Records from a data source:
--
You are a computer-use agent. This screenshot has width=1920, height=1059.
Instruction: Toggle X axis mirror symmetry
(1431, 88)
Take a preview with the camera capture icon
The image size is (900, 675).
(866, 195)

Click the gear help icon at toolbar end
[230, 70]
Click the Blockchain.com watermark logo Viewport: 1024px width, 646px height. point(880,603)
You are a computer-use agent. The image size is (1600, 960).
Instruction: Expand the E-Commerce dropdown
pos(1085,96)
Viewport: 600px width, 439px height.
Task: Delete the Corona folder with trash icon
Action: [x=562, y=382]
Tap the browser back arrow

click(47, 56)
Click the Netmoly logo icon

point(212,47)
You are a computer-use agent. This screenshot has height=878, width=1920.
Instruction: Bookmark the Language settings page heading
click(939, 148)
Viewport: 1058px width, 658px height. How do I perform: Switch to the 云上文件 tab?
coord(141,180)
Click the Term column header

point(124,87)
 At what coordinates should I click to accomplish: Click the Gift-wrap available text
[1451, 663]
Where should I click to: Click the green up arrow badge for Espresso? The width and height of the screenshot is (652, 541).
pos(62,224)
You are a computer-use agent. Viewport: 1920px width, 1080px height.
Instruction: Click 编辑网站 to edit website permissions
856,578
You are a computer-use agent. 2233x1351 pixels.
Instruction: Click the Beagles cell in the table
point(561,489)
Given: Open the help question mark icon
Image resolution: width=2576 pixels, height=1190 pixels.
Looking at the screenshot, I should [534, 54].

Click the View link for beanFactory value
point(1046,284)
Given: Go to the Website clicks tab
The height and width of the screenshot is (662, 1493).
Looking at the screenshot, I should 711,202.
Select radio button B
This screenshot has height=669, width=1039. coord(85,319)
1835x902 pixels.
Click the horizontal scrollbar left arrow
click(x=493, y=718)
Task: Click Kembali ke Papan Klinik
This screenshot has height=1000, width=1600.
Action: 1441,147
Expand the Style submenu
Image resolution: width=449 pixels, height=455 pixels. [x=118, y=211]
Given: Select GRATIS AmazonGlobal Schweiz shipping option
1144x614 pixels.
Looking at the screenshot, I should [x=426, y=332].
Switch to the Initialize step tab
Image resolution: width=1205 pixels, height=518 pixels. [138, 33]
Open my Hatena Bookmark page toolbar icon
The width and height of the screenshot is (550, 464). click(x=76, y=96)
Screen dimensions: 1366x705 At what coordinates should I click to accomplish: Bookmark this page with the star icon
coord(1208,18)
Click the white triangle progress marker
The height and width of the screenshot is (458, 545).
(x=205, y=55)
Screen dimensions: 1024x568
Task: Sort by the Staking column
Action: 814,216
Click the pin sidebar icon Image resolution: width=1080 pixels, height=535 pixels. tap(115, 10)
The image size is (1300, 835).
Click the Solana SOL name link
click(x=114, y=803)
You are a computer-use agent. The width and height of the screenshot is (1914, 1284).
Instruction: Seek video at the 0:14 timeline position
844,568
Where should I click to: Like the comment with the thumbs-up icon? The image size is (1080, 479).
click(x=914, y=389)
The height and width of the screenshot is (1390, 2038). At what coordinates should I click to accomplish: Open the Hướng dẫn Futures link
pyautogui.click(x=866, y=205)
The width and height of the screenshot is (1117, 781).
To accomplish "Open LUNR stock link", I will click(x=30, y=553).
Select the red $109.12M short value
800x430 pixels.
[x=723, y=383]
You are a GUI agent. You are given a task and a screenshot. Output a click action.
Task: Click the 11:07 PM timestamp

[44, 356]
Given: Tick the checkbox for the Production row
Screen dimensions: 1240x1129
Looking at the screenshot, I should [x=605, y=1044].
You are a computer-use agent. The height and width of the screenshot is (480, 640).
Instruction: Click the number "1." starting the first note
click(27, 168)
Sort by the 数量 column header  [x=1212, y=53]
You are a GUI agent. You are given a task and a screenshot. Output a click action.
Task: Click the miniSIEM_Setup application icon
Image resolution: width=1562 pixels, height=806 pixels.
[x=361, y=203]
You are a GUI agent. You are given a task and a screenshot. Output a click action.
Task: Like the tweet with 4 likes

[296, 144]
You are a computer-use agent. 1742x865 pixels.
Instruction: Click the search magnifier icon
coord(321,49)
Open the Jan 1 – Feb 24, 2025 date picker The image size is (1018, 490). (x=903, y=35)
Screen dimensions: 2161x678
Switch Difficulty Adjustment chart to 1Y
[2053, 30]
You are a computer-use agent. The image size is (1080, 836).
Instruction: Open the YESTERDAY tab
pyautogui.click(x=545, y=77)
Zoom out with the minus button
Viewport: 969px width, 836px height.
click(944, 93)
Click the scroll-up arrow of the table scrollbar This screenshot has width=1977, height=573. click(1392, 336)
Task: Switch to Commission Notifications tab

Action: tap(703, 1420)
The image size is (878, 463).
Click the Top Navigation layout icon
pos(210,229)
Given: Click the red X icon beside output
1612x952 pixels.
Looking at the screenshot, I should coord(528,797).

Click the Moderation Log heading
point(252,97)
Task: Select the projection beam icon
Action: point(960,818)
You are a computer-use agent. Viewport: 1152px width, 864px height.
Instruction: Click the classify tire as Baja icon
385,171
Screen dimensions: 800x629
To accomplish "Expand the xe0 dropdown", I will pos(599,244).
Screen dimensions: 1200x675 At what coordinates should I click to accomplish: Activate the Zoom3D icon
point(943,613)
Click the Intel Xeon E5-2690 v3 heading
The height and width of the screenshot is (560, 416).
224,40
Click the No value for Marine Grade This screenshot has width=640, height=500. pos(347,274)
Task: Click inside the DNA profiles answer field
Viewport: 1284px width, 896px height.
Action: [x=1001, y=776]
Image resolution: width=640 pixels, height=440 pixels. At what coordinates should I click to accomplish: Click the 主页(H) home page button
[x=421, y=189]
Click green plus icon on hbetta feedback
--
*EXERCISE PROMPT*:
Copy the stretch of the records above that runs from the line with "Screen dimensions: 2161x678" through the line with "Click the Intel Xeon E5-2690 v3 heading". Both end lines belong in the copy, and nothing else does.

*ANSWER BOX*:
Screen dimensions: 2161x678
Switch Difficulty Adjustment chart to 1Y
[2053, 30]
You are a computer-use agent. The image size is (1080, 836).
Instruction: Open the YESTERDAY tab
pyautogui.click(x=545, y=77)
Zoom out with the minus button
Viewport: 969px width, 836px height.
click(944, 93)
Click the scroll-up arrow of the table scrollbar This screenshot has width=1977, height=573. click(1392, 336)
Task: Switch to Commission Notifications tab

Action: tap(703, 1420)
The image size is (878, 463).
Click the Top Navigation layout icon
pos(210,229)
Given: Click the red X icon beside output
1612x952 pixels.
Looking at the screenshot, I should coord(528,797).

Click the Moderation Log heading
point(252,97)
Task: Select the projection beam icon
Action: point(960,818)
You are a computer-use agent. Viewport: 1152px width, 864px height.
Instruction: Click the classify tire as Baja icon
385,171
Screen dimensions: 800x629
To accomplish "Expand the xe0 dropdown", I will pos(599,244).
Screen dimensions: 1200x675 At what coordinates should I click to accomplish: Activate the Zoom3D icon
point(943,613)
Click the Intel Xeon E5-2690 v3 heading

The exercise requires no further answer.